O principal mérito do estudo é questionar a idéia de que o desmatamento é o preço a se pagar pelo progresso. Ao contrário, dizem os pesquisadores, onde cai a floresta sobram pobreza, más condições de vida e conflitos violentos pela terra. Para chegar a essa conclusão, o Imazon dividiu a Amazônia em quatro áreas: florestal, não florestal, desmatada e sob pressão (área onde acontecem novos desmatamentos) e analisou indicadores sociais, como Índice de Desenvolvimento Humano (IDH), em cada uma delas.
Nas áreas sob pressão ocorre um rápido aumento de emprego e renda, garantidos pela exploração de madeira e pela especulação fundiária. Nessas regiões o IDH marca 0,713, o mais alto índice em toda Amazônia.
Entretanto, na parte onde já se desmatou todo o possível, o IDH é mais baixo (0,659) e apenas ligeiramente superior às áreas florestais intactas (0,648).
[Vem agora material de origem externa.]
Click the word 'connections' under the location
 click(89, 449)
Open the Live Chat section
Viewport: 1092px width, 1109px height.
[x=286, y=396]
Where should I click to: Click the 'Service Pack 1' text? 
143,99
Esse é um retrato do modelo de desenvolvimento que rege a Amazônia desde sempre. Algo que os especialistas convencionaram chamar de ‘economia de fronteira’. Num primeiro momento, quando se expande a fronteira da exploração predatória de florestas, há um grande aporte de capital e renda (o “boom”). Mas esse movimento é frívolo, do ponto de vista sócio-econômico. Os recursos se esgotam, a terra é geralmente convertida para agropecuária, que gera pouquíssimos empregos, e a situação se inverte (o “colapso”).
Para quem se interessou, é possível fazer o download no site do Imazon ou no site Amazônia. Gosto do Imazon porque os trabalhos são sempre objetivos, amplamente ilustrados e acessíveis para leigos.